Precisamente la exclusión se va a manifestar en la creación de nuevas ficciones, éstas derivadas de la principal, es decir, lo que hoy y aquí llamaré «nacionalismo» y que se manifiesta en algunos terrenos en los que no debería haber discusión acerca de su llamémosla «universalidad»: el derecho, la música y finalmente, la pintura o el arte en general. Vayamos por partes.

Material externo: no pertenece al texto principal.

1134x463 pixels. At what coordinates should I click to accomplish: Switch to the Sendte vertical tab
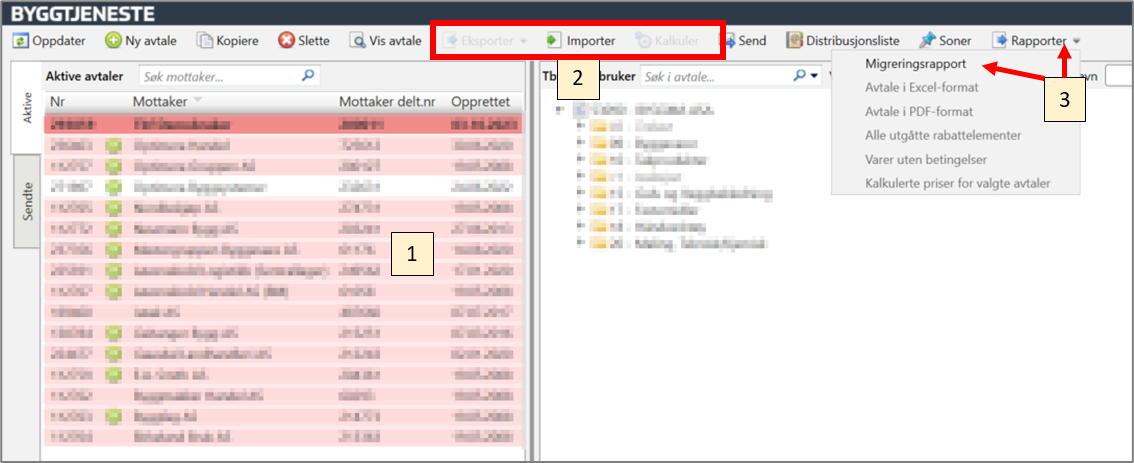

El derecho, especialmente el privado, deriva de un sistema que puede ser calificado como universal, adoptado por los romanos y aceptado en la Baja Edad Media mediante la denominación de Derecho común. De este modo, se aceptaba un mismo conjunto de soluciones a los problemas que se planteaban en las relaciones familiares, económicas y comerciales entre las diversas ciudades y territorios, algunas modificadas o interpretadas según costumbres propias de cada territorio. Pero el inicio del siglo XIX verá aparecer un sistema nuevo: el Código, producto de una idea política de acuerdo con la cual, una Nación debe tener un código propio y exclusivo que regule las relaciones de sus ciudadanos. Las que estos ciudadanos tienen con los «otros», los extranjeros, serán objeto de otras normativas. Savigny, en la cima de sus aspiraciones nacionalistas para Alemania, llegaría a identificar este sistema como el que el pueblo, un pueblo concreto, se va a dar a sí mismo: el derecho viene del pueblo (el Volkgeist), de modo que la lengua, las costumbres y el derecho se conectan entre ellos y proceden de la peculiar forma de ser de los pueblos. Francia es el primer país que acepta la idea de código, el Códe de 1804; el español, en el de 1889. Y es una consecuencia de todo ello que en el momento en que se consigue la unidad del territorio, deba ponerse en vigor un código propio que identifique al estado nuevo, como ocurrió tanto en Italia (1865), como en Alemania (1890). Poco va a importar que las soluciones sean muy semejantes: los códigos son elementos nacionales. Una nueva forma, por tanto, el código, va a ordenar de manera moderna los materiales antiguos, que se formulan a partir de ahora de manera abstracta y excluyente, siguiendo con las directrices del nacionalismo.
Por estas razones existen tantas dificultades en la Unión Europea para conseguir la unificación de unas normas que proporcionan soluciones iguales casi al cien por cien en los diferentes códigos civiles de los diversos países de la Unión: ¿qué es lo que hace que un ciudadano holandés se rija por un derecho diferente al español cuando para anular un contrato de compraventa, por ejemplo, en ambos códigos se van a seguir casi los mismos criterios? Ambos no se conocen, como los pintores de «miradas afines», viven a unos cientos de kilómetros de distancia, pero las reglas que les van a permitir anular el contrato son prácticamente iguales, aunque incluidas en códigos distintos. El mito del nacionalismo con base en una hipotética diferencia nacional les ha llevado a que el código de cada uno de ellos sea una pieza jurídica independiente, por mucho que casi coincida.
La forma tradicional (del siglo XIX, no vayamos a pensar) de clasificar el arte, por escuelas nacionales, solo es una de las tantas manifestaciones de este nacionalismo imperante a partir de aquel momento: como dice un muy buen amigo, una nación, para ser tal, debe tener un pintor, un músico, un escritor, y un código civil. Puede tener más, pero eso ya es un privilegio.
De todos modos, habrá que luchar para erradicar métodos profundamente enraizados en este «espíritu del pueblo» excluyente. Velázquez no dejará de ser español, aunque no pertenezca a la «Escuela española», simplemente porque esa nunca existió.
Encarnación Roca Trias es vicepresidenta del Tribunal Constitucional.